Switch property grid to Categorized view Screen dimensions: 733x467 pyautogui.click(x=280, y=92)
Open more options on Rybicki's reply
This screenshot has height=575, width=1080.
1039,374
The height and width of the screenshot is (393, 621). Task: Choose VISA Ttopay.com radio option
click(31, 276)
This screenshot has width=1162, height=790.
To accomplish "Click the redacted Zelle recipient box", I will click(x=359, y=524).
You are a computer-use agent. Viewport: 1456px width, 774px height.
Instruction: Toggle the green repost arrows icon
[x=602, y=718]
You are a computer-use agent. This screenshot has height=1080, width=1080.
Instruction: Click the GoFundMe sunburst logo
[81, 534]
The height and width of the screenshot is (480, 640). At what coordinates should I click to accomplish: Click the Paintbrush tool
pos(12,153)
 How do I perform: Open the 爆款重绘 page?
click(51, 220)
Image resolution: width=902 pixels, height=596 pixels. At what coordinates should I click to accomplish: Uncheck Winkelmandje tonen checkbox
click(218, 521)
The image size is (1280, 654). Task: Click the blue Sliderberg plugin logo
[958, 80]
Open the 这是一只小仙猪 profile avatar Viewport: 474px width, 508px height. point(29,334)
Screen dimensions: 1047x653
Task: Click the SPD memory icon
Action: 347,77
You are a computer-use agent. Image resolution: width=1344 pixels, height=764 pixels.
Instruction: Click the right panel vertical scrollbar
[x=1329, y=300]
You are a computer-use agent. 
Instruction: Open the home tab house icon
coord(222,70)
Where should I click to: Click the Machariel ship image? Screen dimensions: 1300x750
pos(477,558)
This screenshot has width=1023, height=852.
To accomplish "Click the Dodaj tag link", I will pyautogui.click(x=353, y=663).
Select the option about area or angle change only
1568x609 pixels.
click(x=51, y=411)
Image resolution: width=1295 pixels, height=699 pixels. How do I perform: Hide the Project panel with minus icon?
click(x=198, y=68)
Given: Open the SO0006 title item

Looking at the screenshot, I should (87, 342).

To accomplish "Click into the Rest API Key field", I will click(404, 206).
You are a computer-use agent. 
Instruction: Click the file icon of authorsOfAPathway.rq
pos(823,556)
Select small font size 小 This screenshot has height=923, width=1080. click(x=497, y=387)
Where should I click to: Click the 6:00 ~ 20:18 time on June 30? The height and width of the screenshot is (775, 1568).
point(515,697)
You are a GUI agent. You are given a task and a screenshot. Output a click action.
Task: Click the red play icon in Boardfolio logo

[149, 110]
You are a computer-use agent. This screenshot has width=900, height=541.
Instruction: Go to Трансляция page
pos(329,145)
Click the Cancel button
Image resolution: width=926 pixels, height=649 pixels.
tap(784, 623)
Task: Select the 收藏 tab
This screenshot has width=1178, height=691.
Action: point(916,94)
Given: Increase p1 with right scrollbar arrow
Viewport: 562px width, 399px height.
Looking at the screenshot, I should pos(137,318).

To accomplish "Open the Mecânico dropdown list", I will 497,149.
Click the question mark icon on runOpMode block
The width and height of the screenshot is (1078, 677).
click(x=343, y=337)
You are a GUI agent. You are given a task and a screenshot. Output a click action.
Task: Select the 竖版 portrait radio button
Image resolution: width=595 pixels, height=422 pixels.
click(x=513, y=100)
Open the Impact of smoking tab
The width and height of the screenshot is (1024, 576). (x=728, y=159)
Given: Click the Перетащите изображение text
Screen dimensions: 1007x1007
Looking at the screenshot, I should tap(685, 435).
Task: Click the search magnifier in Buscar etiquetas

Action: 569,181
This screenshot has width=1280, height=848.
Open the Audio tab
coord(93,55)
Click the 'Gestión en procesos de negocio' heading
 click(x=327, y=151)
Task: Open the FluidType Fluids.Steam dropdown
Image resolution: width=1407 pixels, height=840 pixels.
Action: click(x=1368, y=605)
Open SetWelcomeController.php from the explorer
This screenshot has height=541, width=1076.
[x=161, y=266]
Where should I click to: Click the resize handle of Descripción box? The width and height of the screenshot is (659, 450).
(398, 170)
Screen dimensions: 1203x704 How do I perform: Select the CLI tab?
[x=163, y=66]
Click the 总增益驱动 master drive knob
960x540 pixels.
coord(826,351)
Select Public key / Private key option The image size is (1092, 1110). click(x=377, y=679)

What this task involves:
Give back the data above exactly as it appears.

Answer to the exercise:
Switch property grid to Categorized view Screen dimensions: 733x467 pyautogui.click(x=280, y=92)
Open more options on Rybicki's reply
This screenshot has height=575, width=1080.
1039,374
The height and width of the screenshot is (393, 621). Task: Choose VISA Ttopay.com radio option
click(31, 276)
This screenshot has width=1162, height=790.
To accomplish "Click the redacted Zelle recipient box", I will click(x=359, y=524).
You are a computer-use agent. Viewport: 1456px width, 774px height.
Instruction: Toggle the green repost arrows icon
[x=602, y=718]
You are a computer-use agent. This screenshot has height=1080, width=1080.
Instruction: Click the GoFundMe sunburst logo
[81, 534]
The height and width of the screenshot is (480, 640). At what coordinates should I click to accomplish: Click the Paintbrush tool
pos(12,153)
 How do I perform: Open the 爆款重绘 page?
click(51, 220)
Image resolution: width=902 pixels, height=596 pixels. At what coordinates should I click to accomplish: Uncheck Winkelmandje tonen checkbox
click(218, 521)
The image size is (1280, 654). Task: Click the blue Sliderberg plugin logo
[958, 80]
Open the 这是一只小仙猪 profile avatar Viewport: 474px width, 508px height. point(29,334)
Screen dimensions: 1047x653
Task: Click the SPD memory icon
Action: 347,77
You are a computer-use agent. Image resolution: width=1344 pixels, height=764 pixels.
Instruction: Click the right panel vertical scrollbar
[x=1329, y=300]
You are a computer-use agent. 
Instruction: Open the home tab house icon
coord(222,70)
Where should I click to: Click the Machariel ship image? Screen dimensions: 1300x750
pos(477,558)
This screenshot has width=1023, height=852.
To accomplish "Click the Dodaj tag link", I will pyautogui.click(x=353, y=663).
Select the option about area or angle change only
1568x609 pixels.
click(x=51, y=411)
Image resolution: width=1295 pixels, height=699 pixels. How do I perform: Hide the Project panel with minus icon?
click(x=198, y=68)
Given: Open the SO0006 title item

Looking at the screenshot, I should (87, 342).

To accomplish "Click into the Rest API Key field", I will click(404, 206).
You are a computer-use agent. 
Instruction: Click the file icon of authorsOfAPathway.rq
pos(823,556)
Select small font size 小 This screenshot has height=923, width=1080. click(x=497, y=387)
Where should I click to: Click the 6:00 ~ 20:18 time on June 30? The height and width of the screenshot is (775, 1568).
point(515,697)
You are a GUI agent. You are given a task and a screenshot. Output a click action.
Task: Click the red play icon in Boardfolio logo

[149, 110]
You are a computer-use agent. This screenshot has width=900, height=541.
Instruction: Go to Трансляция page
pos(329,145)
Click the Cancel button
Image resolution: width=926 pixels, height=649 pixels.
tap(784, 623)
Task: Select the 收藏 tab
This screenshot has width=1178, height=691.
Action: point(916,94)
Given: Increase p1 with right scrollbar arrow
Viewport: 562px width, 399px height.
Looking at the screenshot, I should pos(137,318).

To accomplish "Open the Mecânico dropdown list", I will 497,149.
Click the question mark icon on runOpMode block
The width and height of the screenshot is (1078, 677).
click(x=343, y=337)
You are a GUI agent. You are given a task and a screenshot. Output a click action.
Task: Select the 竖版 portrait radio button
Image resolution: width=595 pixels, height=422 pixels.
click(x=513, y=100)
Open the Impact of smoking tab
The width and height of the screenshot is (1024, 576). (x=728, y=159)
Given: Click the Перетащите изображение text
Screen dimensions: 1007x1007
Looking at the screenshot, I should tap(685, 435).
Task: Click the search magnifier in Buscar etiquetas

Action: 569,181
This screenshot has width=1280, height=848.
Open the Audio tab
coord(93,55)
Click the 'Gestión en procesos de negocio' heading
 click(x=327, y=151)
Task: Open the FluidType Fluids.Steam dropdown
Image resolution: width=1407 pixels, height=840 pixels.
Action: click(x=1368, y=605)
Open SetWelcomeController.php from the explorer
This screenshot has height=541, width=1076.
[x=161, y=266]
Where should I click to: Click the resize handle of Descripción box? The width and height of the screenshot is (659, 450).
(398, 170)
Screen dimensions: 1203x704 How do I perform: Select the CLI tab?
[x=163, y=66]
Click the 总增益驱动 master drive knob
960x540 pixels.
coord(826,351)
Select Public key / Private key option The image size is (1092, 1110). click(x=377, y=679)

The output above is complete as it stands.